Jessie Montgomery’s atmospheric and cyclical work “Rounds” is up this week. The piece, for piano and strings, takes inspiration from poet TS Eliot:

Rounds for solo piano and string orchestra is inspired by the imagery and themes from T.S. Eliot’s epic poem Four Quartets. Early in the first poem, Burnt Norton, we find these evocative lines :

At the still point of the turning world. Neither flesh nor fleshless;
Neither from nor towards; at the still point, there the dance is,
But neither arrest nor movement. And do not call it fixity,
Where past and future are gathered. Neither movement from nor towards,
Neither ascent nor decline. Except for the point, the still point,
There would be no dance, and there is only the dance.
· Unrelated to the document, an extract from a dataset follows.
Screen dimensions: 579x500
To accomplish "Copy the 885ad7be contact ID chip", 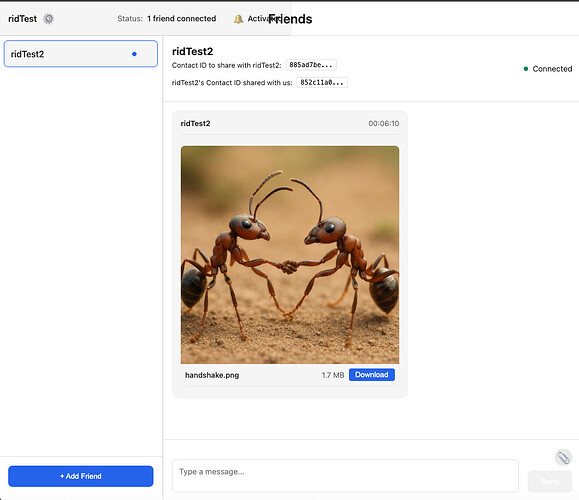I will [311, 65].
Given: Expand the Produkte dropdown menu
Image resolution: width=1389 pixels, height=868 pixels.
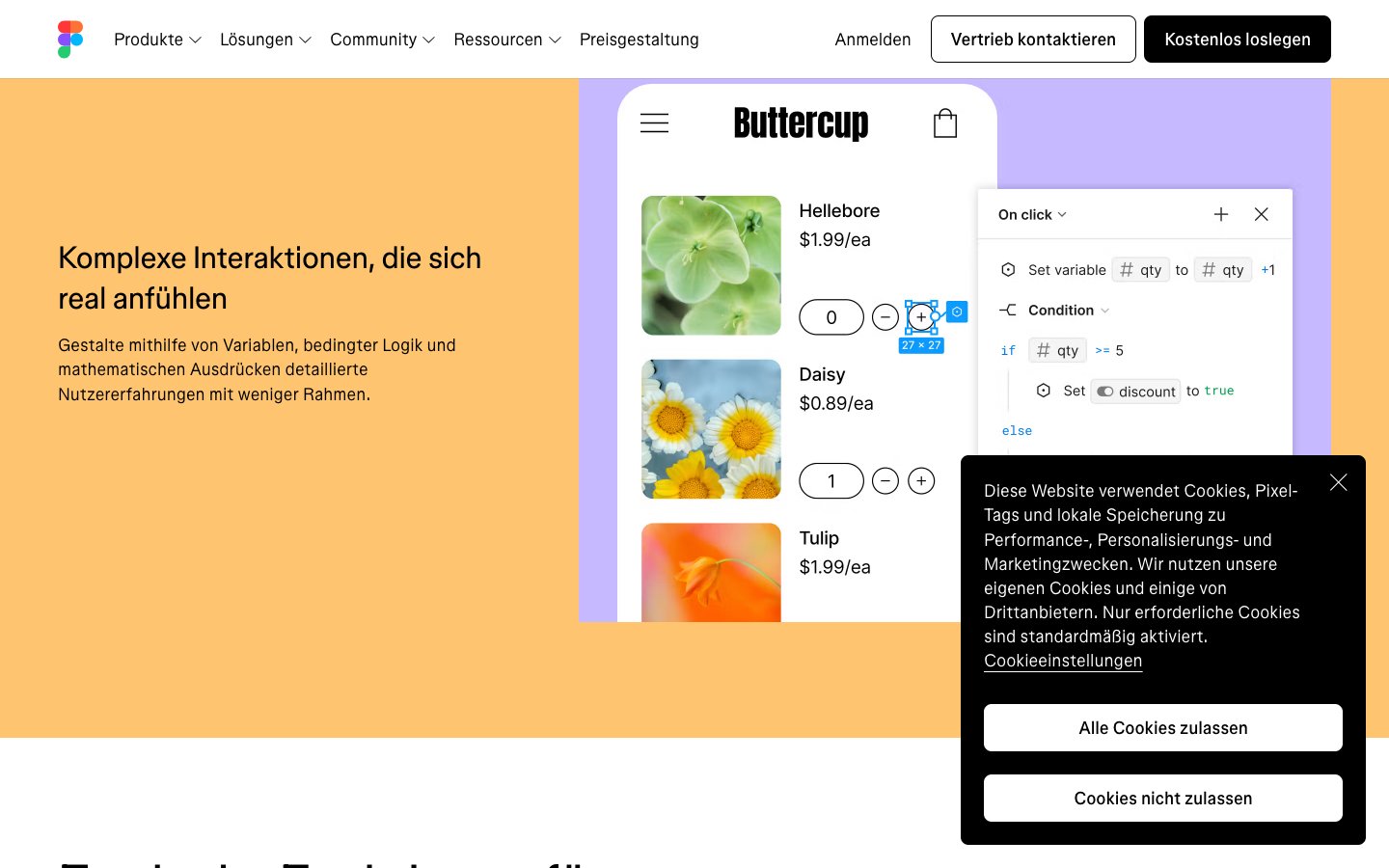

(Text © T.S. Eliot. Reproduced by courtesy of Faber and Faber Ltd)

In addition to this inspiration, while working on the piece, I became fascinated by fractals (infinite patterns found in nature that are self-similar across different scales) and also delved into the work of contemporary biologist and philosopher Andreas Weber who writes about the interdependency of all beings. Weber explores how every living organism has a rhythm that interacts and impacts with all of the living things around it and results in a multitude of outcomes.

Like Eliot in Four Quartets, beginning to understand this interconnectedness requires that we slow down, listen, and observe both the effect and the opposite effect caused by every single action and moment. I’ve found this is an exercise that lends itself very naturally towards musical gestural possibilities that I explore in the work – action and reaction, dark and light, stagnant and swift. (via)

Montgomery’s website has three bios available, marked Long, Medium, and Short! Here is the short bio:

Jessie Montgomery is a GRAMMY® Award-winning composer, violinist, and educator whose work interweaves classical music with elements of vernacular music, improvisation, poetry, and social consciousness, making her an acute interpreter of 21st-century American sound and experience. Named Performance Today’s 2025 Classical Woman of the Year, her profound works have been described as “turbulent, wildly colorful, and exploding with life” (The Washington Post), and are performed regularly by leading orchestras, ensembles, and soloists around the world. In June 2024, Montgomery concluded a three-year appointment as the Chicago Symphony Orchestra’s Mead Composer-in-Residence.

A founding member of PUBLIQuartet and former member of the Catalyst Quartet, Montgomery is a frequent and highly engaged collaborator with performing musicians, composers, choreographers, playwrights, poets, and visual artists alike. At the heart of Montgomery’s work is a deep sense of community enrichment and a desire to create opportunities for young artists and underrepresented composers to broaden audience experiences in classical music spaces.

Montgomery has been recognized with many prestigious awards and fellowships, including the Civitella Ranieri Fellowship, the Sphinx Medal of Excellence and Sphinx Virtuosi Composer-in-Residence, the Leonard Bernstein Award from the ASCAP Foundation, and Musical America’s 2023 Composer of the Year.

I have found Rounds a fascinating work to hear as its sounds cycle back and forth. It’s a work that hovers around the edges of rhythm and melody in a particularly abstract and atmospheric way. I love works like this! At times it’s almost Ravelian in its impressionistic color, at other times it’s purely modern.